Task instructions: The lines from the one containing "Image resolution: width=2576" through the final line of the data below must be written out exactly, both included, and nothing more.

Information shown:
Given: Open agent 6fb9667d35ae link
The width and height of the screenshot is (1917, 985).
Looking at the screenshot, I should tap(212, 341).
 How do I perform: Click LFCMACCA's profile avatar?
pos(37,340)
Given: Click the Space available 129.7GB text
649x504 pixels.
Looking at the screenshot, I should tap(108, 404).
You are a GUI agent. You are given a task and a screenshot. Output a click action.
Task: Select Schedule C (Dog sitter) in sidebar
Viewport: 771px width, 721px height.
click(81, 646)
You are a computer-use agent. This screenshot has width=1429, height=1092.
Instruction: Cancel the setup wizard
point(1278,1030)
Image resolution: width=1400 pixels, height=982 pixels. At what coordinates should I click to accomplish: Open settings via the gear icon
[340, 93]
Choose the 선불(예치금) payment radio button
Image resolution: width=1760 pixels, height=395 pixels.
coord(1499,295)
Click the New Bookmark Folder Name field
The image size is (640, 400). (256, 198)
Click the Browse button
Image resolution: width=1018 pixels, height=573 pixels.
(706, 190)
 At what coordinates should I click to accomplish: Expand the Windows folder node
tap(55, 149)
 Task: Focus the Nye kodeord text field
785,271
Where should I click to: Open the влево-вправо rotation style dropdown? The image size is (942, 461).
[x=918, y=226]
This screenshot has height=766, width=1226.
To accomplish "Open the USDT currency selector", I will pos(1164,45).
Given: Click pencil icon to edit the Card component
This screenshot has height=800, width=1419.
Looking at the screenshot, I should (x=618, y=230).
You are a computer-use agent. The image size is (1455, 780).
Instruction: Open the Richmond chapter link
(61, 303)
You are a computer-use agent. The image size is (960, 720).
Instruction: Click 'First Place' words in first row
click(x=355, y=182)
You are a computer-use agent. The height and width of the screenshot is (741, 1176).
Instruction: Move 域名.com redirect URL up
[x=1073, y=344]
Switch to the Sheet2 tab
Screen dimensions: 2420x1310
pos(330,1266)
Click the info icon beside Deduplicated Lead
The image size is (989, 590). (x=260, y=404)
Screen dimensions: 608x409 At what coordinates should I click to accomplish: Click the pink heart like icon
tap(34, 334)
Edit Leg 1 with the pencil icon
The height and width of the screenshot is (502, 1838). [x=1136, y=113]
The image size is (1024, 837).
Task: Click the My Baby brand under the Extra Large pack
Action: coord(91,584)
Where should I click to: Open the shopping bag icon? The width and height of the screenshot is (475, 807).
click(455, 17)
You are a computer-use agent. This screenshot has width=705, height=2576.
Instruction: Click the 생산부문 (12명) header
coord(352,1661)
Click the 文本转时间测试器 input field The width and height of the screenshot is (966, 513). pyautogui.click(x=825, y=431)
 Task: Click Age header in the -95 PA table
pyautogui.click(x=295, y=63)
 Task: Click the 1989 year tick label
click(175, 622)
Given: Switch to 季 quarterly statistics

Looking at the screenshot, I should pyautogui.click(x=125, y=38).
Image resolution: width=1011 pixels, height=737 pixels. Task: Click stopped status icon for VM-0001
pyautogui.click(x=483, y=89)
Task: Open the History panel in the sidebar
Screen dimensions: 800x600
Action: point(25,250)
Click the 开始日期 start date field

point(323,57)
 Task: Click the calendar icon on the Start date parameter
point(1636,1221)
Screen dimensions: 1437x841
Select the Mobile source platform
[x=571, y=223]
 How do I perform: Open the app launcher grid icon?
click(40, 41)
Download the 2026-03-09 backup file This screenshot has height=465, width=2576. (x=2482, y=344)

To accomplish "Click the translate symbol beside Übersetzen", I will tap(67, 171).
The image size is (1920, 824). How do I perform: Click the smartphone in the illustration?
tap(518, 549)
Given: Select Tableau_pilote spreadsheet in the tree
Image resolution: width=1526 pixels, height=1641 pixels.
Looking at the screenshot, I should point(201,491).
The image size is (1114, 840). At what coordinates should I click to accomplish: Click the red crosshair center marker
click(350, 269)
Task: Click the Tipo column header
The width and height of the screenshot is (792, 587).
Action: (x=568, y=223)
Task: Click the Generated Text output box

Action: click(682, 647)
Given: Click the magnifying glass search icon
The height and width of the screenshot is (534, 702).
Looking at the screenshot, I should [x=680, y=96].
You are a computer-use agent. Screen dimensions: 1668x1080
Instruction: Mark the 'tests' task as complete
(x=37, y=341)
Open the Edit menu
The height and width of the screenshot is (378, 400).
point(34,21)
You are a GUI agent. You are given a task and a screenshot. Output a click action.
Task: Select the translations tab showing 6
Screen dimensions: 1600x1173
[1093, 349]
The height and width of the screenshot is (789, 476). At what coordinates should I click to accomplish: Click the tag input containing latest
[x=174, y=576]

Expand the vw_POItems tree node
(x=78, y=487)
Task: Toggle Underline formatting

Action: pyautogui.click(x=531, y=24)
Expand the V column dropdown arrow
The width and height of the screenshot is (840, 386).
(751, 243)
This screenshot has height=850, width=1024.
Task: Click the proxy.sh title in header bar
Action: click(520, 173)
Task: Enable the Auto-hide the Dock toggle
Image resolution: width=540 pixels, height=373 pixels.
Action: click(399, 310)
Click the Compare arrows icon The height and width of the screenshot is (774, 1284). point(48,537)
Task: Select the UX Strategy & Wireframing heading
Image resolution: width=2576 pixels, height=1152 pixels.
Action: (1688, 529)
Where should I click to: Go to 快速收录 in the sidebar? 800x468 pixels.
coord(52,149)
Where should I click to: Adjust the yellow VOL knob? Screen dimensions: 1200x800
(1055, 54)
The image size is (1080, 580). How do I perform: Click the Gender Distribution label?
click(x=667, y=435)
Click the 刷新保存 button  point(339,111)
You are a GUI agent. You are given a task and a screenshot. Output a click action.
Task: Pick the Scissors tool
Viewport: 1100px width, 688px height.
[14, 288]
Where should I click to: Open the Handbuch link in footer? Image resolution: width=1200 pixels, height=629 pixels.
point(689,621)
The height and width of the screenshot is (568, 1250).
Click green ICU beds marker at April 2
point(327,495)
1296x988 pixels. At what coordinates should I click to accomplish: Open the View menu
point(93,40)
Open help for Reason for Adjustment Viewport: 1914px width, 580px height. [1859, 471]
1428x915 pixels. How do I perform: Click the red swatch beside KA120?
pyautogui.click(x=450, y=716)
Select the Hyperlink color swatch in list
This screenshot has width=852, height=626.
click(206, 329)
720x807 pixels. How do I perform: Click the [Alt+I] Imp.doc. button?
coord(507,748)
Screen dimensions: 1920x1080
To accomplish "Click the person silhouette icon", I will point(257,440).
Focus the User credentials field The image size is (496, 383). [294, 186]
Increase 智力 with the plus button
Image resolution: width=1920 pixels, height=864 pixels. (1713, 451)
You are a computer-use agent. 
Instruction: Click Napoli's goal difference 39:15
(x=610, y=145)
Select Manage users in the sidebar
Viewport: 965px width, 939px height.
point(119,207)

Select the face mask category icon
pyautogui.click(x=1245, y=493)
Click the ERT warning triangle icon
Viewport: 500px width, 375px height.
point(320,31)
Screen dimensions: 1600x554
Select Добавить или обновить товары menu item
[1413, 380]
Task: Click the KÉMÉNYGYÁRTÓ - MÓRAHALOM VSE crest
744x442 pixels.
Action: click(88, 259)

Output:
Image resolution: width=2576 pixels, height=1152 pixels.
Action: (1688, 529)
Where should I click to: Go to 快速收录 in the sidebar? 800x468 pixels.
coord(52,149)
Where should I click to: Adjust the yellow VOL knob? Screen dimensions: 1200x800
(1055, 54)
The image size is (1080, 580). How do I perform: Click the Gender Distribution label?
click(x=667, y=435)
Click the 刷新保存 button  point(339,111)
You are a GUI agent. You are given a task and a screenshot. Output a click action.
Task: Pick the Scissors tool
Viewport: 1100px width, 688px height.
[14, 288]
Where should I click to: Open the Handbuch link in footer? Image resolution: width=1200 pixels, height=629 pixels.
point(689,621)
The height and width of the screenshot is (568, 1250).
Click green ICU beds marker at April 2
point(327,495)
1296x988 pixels. At what coordinates should I click to accomplish: Open the View menu
point(93,40)
Open help for Reason for Adjustment Viewport: 1914px width, 580px height. [1859, 471]
1428x915 pixels. How do I perform: Click the red swatch beside KA120?
pyautogui.click(x=450, y=716)
Select the Hyperlink color swatch in list
This screenshot has width=852, height=626.
click(206, 329)
720x807 pixels. How do I perform: Click the [Alt+I] Imp.doc. button?
coord(507,748)
Screen dimensions: 1920x1080
To accomplish "Click the person silhouette icon", I will point(257,440).
Focus the User credentials field The image size is (496, 383). [294, 186]
Increase 智力 with the plus button
Image resolution: width=1920 pixels, height=864 pixels. (1713, 451)
You are a computer-use agent. 
Instruction: Click Napoli's goal difference 39:15
(x=610, y=145)
Select Manage users in the sidebar
Viewport: 965px width, 939px height.
point(119,207)

Select the face mask category icon
pyautogui.click(x=1245, y=493)
Click the ERT warning triangle icon
Viewport: 500px width, 375px height.
point(320,31)
Screen dimensions: 1600x554
Select Добавить или обновить товары menu item
[1413, 380]
Task: Click the KÉMÉNYGYÁRTÓ - MÓRAHALOM VSE crest
744x442 pixels.
Action: click(88, 259)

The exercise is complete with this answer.